Spatial tuning of auditory neurons in the superior colliculus of the echolocating bat, Myotis lucifugus.

The azimuthal selectivity of auditory neurons was examined in the superior colliculus of the little brown bat, Myotis lucifugus. Frequency-modulated (FM) sounds, synthesized to mimic biosonar signals the echolocating bat naturally hears, were delivered from a loudspeaker moving across the front of the unanesthetized animal. Neurons were classified on the basis of their spatial tuning into two general classes: (i) hemifield units (34%) were broadly tuned to the contralateral side irrespective of sound pressure level; (ii) azimuth-sensitive units (66%) were sharply tuned to different azimuths at sound pressures near their minimum thresholds (MTs).

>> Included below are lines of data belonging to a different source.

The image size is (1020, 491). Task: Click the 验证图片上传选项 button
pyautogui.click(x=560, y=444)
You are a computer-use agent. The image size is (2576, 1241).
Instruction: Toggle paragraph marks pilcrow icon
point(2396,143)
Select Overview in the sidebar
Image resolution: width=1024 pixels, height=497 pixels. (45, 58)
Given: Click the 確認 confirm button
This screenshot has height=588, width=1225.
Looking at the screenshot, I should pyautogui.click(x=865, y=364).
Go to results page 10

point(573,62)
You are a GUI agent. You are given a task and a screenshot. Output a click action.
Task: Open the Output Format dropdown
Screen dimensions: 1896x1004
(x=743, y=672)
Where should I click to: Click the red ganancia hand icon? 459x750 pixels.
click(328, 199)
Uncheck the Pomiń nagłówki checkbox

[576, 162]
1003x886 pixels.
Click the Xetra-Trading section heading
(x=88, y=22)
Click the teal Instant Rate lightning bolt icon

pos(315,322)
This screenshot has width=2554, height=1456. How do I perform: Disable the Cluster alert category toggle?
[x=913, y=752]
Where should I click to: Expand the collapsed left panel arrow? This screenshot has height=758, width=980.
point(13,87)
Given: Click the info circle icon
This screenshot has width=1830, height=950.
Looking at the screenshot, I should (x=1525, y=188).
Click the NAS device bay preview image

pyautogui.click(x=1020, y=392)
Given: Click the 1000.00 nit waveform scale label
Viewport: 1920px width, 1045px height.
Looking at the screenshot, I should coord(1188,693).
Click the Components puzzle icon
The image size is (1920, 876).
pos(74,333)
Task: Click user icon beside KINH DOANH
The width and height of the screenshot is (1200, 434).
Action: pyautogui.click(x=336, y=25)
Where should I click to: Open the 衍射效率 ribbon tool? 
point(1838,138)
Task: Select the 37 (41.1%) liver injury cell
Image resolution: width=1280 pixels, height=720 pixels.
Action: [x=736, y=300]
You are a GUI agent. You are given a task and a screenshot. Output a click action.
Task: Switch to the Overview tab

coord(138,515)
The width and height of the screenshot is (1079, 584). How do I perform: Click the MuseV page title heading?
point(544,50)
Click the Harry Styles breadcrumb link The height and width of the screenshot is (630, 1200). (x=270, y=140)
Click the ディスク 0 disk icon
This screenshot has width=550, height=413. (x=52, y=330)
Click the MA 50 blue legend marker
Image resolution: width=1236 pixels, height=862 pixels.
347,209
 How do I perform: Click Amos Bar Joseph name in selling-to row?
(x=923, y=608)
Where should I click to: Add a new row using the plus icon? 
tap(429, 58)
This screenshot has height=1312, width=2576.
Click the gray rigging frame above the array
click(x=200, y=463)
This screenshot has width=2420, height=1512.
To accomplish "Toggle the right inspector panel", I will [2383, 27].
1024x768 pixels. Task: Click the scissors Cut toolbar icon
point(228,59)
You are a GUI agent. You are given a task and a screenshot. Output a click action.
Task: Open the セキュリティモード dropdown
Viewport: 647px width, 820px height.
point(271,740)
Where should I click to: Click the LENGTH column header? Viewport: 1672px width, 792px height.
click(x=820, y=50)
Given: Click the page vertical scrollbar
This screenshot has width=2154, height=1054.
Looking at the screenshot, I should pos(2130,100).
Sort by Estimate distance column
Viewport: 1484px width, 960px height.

A distinguishing feature of these azimuth-sensitive neurons is that they responded maximally to a sound source located at a preferred azimuth (best azimuth) for levels as high as 30 dB above their MT. Mapping experiments provide evidence of a sequential representation of best azimuth along the rostrocaudal extent of the superior colliculus, with sounds originating from 0-10 degrees ipsilateral coded at the rostral end, and from 30-40 degrees contralateral coded at the caudal end. The highly directional echolocation system of Myotis probably accounts for the limited azimuthal representation of echo-source spanning mainly 40 degrees to either side of its line of flight.